# Classifier

## Import dependencies

In [35]:
from nn.nn import NeuralNetwork
import nn
import numpy as np
from sklearn.datasets import load_digits
from sklearn.model_selection import train_test_split
import matplotlib.pyplot as plt

## Read in and process data

In [36]:
from nn import io

# Read in positive sequences
pos_seqs = io.read_text_file('data/rap1-lieb-positives.txt')

# Read in negative sequences
neg_seqs = io.read_fasta_file('data/yeast-upstream-1k-negative.fa')

# Process data so that negative and positive sequences are the same length

# Initialize a list to store processed sequences
neg_seqs_processed = []

# Positive sequences are shorter than negative sequences
# so set shorter length variable to the length of the positive sequences
pos_seq_len = len(pos_seqs[0])

# For each of the negative sequences, iterate through the sequence and
# return a subsequence with the same length as the positive sequences.
# Then, store that subsequence in the seqs_processed list
for seq in neg_seqs:
    for i in range(len(seq) - pos_seq_len + 1):
        sub_seq = seq[i:i + pos_seq_len]
        neg_seqs_processed.append(sub_seq)

## Combine positive and negative sequences and generate labels

In [37]:
from nn import preprocess
seqs = pos_seqs + neg_seqs_processed
pos_labels = [1] * len(pos_seqs)
neg_labels = [0] * len(neg_seqs_processed)
labels = pos_labels + neg_labels

samples, sample_labels = preprocess.sample_seqs(seqs, labels)
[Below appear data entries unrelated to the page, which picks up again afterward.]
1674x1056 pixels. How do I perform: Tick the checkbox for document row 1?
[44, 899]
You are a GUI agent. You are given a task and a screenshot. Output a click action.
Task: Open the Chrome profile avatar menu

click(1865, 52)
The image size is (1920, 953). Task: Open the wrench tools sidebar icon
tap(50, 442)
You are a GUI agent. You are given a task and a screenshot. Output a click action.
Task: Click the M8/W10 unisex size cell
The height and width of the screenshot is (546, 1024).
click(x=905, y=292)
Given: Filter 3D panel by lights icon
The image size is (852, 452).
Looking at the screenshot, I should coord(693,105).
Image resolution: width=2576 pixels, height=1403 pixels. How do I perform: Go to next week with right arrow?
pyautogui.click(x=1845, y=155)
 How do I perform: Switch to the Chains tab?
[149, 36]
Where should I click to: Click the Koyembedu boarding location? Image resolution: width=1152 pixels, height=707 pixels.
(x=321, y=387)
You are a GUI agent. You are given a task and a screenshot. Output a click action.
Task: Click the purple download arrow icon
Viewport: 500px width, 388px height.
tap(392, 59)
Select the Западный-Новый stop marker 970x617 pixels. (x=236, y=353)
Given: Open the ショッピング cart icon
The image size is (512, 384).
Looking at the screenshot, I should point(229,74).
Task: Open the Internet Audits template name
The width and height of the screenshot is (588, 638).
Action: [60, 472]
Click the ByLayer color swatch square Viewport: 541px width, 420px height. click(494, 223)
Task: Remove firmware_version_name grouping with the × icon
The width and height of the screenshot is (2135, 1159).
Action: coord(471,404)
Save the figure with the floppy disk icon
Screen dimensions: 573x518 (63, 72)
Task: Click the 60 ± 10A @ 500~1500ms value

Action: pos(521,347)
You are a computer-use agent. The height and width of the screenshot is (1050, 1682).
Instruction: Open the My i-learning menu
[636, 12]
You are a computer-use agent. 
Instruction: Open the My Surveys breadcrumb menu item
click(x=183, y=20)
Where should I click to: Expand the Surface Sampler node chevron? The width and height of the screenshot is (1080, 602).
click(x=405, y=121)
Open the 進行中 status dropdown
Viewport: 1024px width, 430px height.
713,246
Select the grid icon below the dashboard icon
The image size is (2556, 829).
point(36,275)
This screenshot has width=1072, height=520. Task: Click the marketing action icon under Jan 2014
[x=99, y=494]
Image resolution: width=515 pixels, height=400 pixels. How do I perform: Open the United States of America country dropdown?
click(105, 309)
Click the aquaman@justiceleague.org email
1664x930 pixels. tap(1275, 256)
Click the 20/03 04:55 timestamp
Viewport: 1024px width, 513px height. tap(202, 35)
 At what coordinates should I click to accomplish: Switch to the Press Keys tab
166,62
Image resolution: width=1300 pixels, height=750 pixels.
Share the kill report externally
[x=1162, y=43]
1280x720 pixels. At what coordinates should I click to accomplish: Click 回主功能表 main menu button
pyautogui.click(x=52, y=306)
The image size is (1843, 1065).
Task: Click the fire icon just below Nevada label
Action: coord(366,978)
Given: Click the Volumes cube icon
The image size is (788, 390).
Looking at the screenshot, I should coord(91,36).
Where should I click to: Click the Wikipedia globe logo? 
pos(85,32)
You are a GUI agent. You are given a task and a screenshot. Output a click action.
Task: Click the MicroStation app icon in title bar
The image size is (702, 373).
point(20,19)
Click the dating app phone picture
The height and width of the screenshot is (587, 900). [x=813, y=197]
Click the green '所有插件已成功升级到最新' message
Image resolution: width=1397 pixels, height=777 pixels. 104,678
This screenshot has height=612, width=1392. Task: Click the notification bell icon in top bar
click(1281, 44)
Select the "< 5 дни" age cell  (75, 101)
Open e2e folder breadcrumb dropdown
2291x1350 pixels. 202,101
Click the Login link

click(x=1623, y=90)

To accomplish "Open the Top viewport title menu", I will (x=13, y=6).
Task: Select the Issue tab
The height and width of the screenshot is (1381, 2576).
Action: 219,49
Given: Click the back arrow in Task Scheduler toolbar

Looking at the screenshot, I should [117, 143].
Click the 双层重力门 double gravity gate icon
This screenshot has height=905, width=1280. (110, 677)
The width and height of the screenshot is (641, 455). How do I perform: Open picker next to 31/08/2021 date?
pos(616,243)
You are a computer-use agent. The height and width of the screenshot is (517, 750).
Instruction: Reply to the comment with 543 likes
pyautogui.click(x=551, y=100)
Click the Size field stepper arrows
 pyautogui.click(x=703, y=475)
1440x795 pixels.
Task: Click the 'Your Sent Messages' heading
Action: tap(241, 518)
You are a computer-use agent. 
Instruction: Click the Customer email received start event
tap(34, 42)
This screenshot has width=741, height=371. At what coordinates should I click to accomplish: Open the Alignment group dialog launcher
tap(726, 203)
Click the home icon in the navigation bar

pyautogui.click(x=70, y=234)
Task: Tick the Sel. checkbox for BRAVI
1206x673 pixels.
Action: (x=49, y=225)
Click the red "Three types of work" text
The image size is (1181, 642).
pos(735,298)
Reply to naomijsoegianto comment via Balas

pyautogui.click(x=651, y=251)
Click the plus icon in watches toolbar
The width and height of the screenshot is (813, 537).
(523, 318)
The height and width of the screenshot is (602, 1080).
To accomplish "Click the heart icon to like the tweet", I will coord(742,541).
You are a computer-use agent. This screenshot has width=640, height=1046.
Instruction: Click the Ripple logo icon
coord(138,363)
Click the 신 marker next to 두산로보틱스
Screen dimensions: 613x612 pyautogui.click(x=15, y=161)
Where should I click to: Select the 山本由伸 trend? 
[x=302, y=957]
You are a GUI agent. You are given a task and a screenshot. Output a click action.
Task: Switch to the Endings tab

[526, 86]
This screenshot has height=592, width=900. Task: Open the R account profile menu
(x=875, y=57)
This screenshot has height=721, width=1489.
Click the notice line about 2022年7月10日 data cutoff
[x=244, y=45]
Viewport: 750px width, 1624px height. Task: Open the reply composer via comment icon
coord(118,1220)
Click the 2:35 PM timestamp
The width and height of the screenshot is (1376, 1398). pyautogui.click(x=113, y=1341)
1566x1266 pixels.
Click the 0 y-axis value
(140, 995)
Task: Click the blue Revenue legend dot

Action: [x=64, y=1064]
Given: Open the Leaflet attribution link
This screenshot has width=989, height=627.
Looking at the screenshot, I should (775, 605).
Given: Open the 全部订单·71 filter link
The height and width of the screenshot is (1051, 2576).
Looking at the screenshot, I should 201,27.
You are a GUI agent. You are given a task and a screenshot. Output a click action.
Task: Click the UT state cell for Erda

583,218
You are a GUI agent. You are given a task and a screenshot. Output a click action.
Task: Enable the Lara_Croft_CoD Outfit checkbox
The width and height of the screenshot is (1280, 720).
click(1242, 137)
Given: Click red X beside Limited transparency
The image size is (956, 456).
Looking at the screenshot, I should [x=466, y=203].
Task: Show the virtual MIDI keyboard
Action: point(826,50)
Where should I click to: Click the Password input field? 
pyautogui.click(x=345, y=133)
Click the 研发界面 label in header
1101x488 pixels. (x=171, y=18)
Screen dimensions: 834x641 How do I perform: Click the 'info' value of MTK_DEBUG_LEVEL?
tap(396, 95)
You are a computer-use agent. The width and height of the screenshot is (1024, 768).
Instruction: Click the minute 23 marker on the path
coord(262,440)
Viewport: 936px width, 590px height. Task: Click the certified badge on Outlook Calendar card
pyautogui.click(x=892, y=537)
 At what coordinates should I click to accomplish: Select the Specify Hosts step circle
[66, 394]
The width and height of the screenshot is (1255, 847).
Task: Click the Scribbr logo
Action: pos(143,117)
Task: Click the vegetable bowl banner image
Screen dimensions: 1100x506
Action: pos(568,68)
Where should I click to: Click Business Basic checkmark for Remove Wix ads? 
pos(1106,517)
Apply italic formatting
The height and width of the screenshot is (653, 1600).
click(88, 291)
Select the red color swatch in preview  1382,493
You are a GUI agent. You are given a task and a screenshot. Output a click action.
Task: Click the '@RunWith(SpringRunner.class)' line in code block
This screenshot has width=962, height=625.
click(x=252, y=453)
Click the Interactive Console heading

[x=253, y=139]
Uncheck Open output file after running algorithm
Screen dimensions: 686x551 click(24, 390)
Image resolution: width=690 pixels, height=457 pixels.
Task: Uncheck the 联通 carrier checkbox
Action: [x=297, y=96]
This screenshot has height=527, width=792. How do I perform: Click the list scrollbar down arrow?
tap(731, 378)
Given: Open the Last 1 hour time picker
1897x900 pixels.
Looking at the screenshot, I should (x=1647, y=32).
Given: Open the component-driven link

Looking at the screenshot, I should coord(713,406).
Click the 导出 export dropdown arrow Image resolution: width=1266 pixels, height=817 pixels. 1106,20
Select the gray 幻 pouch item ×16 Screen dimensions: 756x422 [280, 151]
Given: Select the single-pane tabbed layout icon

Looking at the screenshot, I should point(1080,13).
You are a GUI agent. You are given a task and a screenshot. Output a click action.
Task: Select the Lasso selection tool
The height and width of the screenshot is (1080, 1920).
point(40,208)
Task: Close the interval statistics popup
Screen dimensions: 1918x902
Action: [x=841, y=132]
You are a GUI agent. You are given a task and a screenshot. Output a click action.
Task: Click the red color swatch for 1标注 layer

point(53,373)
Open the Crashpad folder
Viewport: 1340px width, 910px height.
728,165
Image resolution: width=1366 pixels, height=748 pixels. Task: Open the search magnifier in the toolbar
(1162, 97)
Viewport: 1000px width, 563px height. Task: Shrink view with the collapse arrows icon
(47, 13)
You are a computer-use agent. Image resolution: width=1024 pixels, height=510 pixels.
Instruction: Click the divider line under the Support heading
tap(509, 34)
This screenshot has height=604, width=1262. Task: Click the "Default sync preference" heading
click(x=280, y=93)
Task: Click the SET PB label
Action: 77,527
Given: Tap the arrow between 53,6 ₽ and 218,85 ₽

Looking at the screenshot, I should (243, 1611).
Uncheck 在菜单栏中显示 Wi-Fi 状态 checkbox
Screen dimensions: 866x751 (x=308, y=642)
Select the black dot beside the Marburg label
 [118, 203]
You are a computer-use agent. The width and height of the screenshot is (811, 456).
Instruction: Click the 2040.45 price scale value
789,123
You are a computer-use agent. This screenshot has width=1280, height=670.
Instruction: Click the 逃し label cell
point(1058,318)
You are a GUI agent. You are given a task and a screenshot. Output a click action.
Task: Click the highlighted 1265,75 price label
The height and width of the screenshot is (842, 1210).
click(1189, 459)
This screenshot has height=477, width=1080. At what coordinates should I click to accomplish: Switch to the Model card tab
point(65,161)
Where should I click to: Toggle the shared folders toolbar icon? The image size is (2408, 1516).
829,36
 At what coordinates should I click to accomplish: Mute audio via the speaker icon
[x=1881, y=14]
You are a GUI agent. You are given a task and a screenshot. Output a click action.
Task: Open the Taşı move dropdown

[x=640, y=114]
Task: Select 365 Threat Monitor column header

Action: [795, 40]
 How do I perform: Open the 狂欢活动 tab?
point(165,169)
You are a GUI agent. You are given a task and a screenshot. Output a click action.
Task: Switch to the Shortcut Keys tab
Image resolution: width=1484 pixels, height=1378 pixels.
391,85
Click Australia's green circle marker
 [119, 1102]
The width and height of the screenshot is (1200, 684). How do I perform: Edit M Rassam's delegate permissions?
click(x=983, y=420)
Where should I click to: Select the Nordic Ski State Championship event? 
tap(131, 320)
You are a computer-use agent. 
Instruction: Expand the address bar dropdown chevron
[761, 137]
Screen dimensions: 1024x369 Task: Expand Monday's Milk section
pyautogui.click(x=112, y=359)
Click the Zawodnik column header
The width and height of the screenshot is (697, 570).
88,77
## Generate a one-hot encoding of sequences

In [38]:
X = preprocess.one_hot_encode_seqs(samples)
y = np.array(sample_labels, dtype=int)

## Split data into training and validation sets

In [39]:
X_train, X_val, y_train, y_val = train_test_split(X, y, test_size=0.2, random_state=42)

## Create an instance of the NeuralNetwork class

In [43]:
# Creatе an instance of the NeuralNetwork class with defined hyperparameters

nn_arch = [
    {"input_dim": 68, "output_dim": 32, "activation": "relu"},
    {"input_dim": 32, "output_dim": 16, "activation": "sigmoid"},
    {"input_dim": 16, "output_dim": 4, "activation": "relu"},
    {"input_dim": 4, "output_dim": 1, "activation": "sigmoid"}
]

# Create NeuralNetwork instance
nn = NeuralNetwork(nn_arch, lr=0.01, seed=42, batch_size=16, epochs=1000, loss_function="binary cross entropy")

In [44]:
# Train the neural network
training_loss, validation_loss = nn.fit(X_train, y_train, X_val, y_val)

IndexError: tuple index out of range

## Plot training and validation loss

In [42]:
# Plot training and validation loss by epoch
plt.plot(training_loss, label="Training Loss")
plt.plot(validation_loss, label="Validation Loss")
plt.xlabel("Epoch")
plt.ylabel("Loss")
plt.legend()

plt.show()

print(f'Average Training Error: {np.mean(training_loss)}')
print(f'Average Validation Error: {np.mean(validation_loss)}')

NameError: name 'training_loss' is not defined

# Hyperparameter choice rationale:

### Dimensions
The input dimension was selected to be 68 since each nucleotide's encoding is represented by a 1x4 vector
and each sequence of nucleotides is 17-nt in length (68 = 4 x 17). The output dimension was selected to be 1 since we are looking to do binary classification.

### Learning rate
The learning rate lr is set to 0.01, since that seems to be a common choice for gradient descent optimization. Decreasing the learning rate would make training go slower, but also risks getting stuck at a local minimum. Conversely, increasing the learning rate would allow model training to proceed more quickly but risks divergent behavior.

### Seed value
The random seed is set to 42 because, according to the supercomputer Deep Thought, the number 42 is the "Answer to the Ultimate Question of Life, The Universe, and Everything."

### Batch size
The batch size is set to 16, because it seemed to be a reasonable size for this dataset.

### Epoch number
The number of epochs is set to 1000, because I was planning to see how the model performs at 1000 epochs and see how the error changes as I decrease the number of epochs the model runs through.

### Choice of loss function
The loss function was selected to be the binary cross entropy function because it is well suited for binary classification problems such as this as it compares each of the predicted values to the ground truth values and returns a value of 0 or 1.

## Comments

My autoencoder runs using either loss function, but I think there is an issue in how I read in or segment the data I train on for the classifier, since now I run into issues when I try to use either loss function. Specifically, I run into an issue where y.shape[1] is out of range for this dataset but not for the digits dataset.